*Отрывок текста*:
»»
В ощущении тупика
Окончательно созревший в России в 2012 г. элитный раскол на условно «прозападную» и условно «антизападную» клановые группы прошел не только через частно-корпоративный и властный «олигархат», но и через все государственные институты страны, включая Федеральное собрание, правительство, ФСБ и армию. И почти полностью парализовал систему разработки и реализации сколько-нибудь последовательной экономической политики.
Это резко усилило в России то вызванное глобальным кризисом состояние стратегической неопределенности, которое всегда смертельно опасно для любой долгосрочной хозяйственной деятельности.
А с августа 2012 г. эта неопределенность дополнилась еще одним новым фактором: экономика начала жить по правилам Всемирной торговой организации (ВТО). Российские предприятия столкнулись с ростом конкуренции на отечественном рынке со стороны зарубежных, прежде всего китайских, производителей, товары которых идут в страну как напрямую из Китая, так и через «прозрачную» границу Таможенного союза с Казахстаном.
««
*Записи*:
»»
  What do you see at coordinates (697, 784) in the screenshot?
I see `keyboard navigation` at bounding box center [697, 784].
««
»»
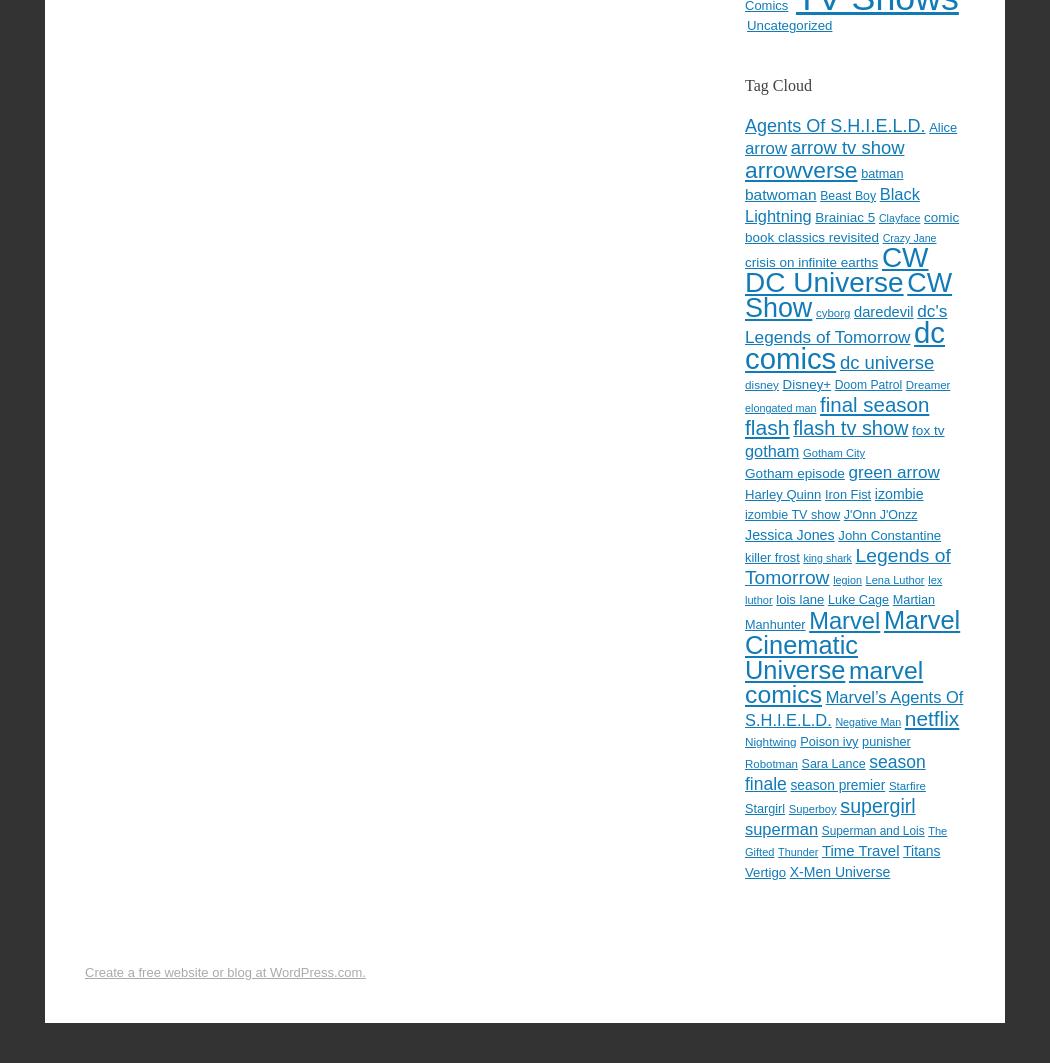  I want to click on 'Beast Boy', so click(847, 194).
««
*Задание*:
С какого момента, по словам отрывка о российской экономике, экономика страны начала жить по правилам ВТО? Записи здесь ни при чём.

*Готовый ответ*:
С августа 2012 года.